SOURCE EXTRACT:
* * *
Of course, that's the problem with how things seem, rather than how they are.

In order to illustrate, here are ten reasons for libertarians to be optimistic, elated and even jubilant.

10. The most viewed movie in America last week was V for Vendetta. Americans, and the world, are starved for anarchic models centered on human freedom. For the first time in a long time, Americans of all ages are envisioning ' some eagerly and some hesitantly ' what it would mean to strike back, to step outside, to call the state's bluff.

9. Thanks to the Internet, people everywhere are rediscovering the concept that, 'Ideas are bulletproof.' Libertarian ideas reflect the very best of the Enlightenment, and fuel the most honest of economic theories that we know as the Austrian school. The greatest minds that have influenced American history were libertarians. As a person gripped in fear and pain will assume a fetal position, America , in her coming extremity, will reform along the lines of her libertarian origins.
* * *
SUPPLIED INFORMATION:

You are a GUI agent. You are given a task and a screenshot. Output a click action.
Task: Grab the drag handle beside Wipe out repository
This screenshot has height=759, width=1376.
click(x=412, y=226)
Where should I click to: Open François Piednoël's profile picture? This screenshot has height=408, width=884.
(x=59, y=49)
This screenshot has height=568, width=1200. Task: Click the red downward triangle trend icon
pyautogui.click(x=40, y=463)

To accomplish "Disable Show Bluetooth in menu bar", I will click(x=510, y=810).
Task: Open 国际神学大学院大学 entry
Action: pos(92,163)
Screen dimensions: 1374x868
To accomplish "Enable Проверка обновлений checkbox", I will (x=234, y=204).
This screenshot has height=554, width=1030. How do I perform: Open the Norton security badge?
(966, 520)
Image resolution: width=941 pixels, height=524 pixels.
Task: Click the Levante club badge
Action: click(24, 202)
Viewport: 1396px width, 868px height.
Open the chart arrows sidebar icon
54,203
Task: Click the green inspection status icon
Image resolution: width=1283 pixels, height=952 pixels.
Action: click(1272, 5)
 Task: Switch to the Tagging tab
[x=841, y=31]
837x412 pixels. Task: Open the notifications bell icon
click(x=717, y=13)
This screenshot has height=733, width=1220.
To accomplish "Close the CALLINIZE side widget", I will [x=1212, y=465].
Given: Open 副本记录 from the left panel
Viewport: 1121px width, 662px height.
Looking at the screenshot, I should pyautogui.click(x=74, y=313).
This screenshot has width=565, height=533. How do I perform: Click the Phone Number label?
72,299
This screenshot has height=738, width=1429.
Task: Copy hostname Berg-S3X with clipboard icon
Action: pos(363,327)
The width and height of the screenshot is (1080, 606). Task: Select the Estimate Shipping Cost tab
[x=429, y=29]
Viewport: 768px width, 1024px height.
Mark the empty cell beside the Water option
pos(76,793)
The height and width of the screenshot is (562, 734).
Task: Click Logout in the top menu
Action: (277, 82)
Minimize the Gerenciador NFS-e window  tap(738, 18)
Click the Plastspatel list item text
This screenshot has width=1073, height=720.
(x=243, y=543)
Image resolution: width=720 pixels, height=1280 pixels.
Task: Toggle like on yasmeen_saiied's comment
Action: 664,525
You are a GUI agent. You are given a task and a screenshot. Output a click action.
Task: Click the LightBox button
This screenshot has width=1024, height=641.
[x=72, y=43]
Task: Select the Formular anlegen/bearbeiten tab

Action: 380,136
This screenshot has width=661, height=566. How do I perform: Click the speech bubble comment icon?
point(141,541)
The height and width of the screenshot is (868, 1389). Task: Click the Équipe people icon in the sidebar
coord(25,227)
* * *
PROBLEM A: Revise the passage on libertarian optimism, giving everything from "10. The most" down to "the state's bluff." with "movie" changed to "film".
PROBLEM B: Which adjectives does the passage on libertarian optimism use for how libertarians have reason to feel?

RESULT A:
10. The most viewed film in America last week was V for Vendetta. Americans, and the world, are starved for anarchic models centered on human freedom. For the first time in a long time, Americans of all ages are envisioning ' some eagerly and some hesitantly ' what it would mean to strike back, to step outside, to call the state's bluff.

RESULT B: optimistic, elated, jubilant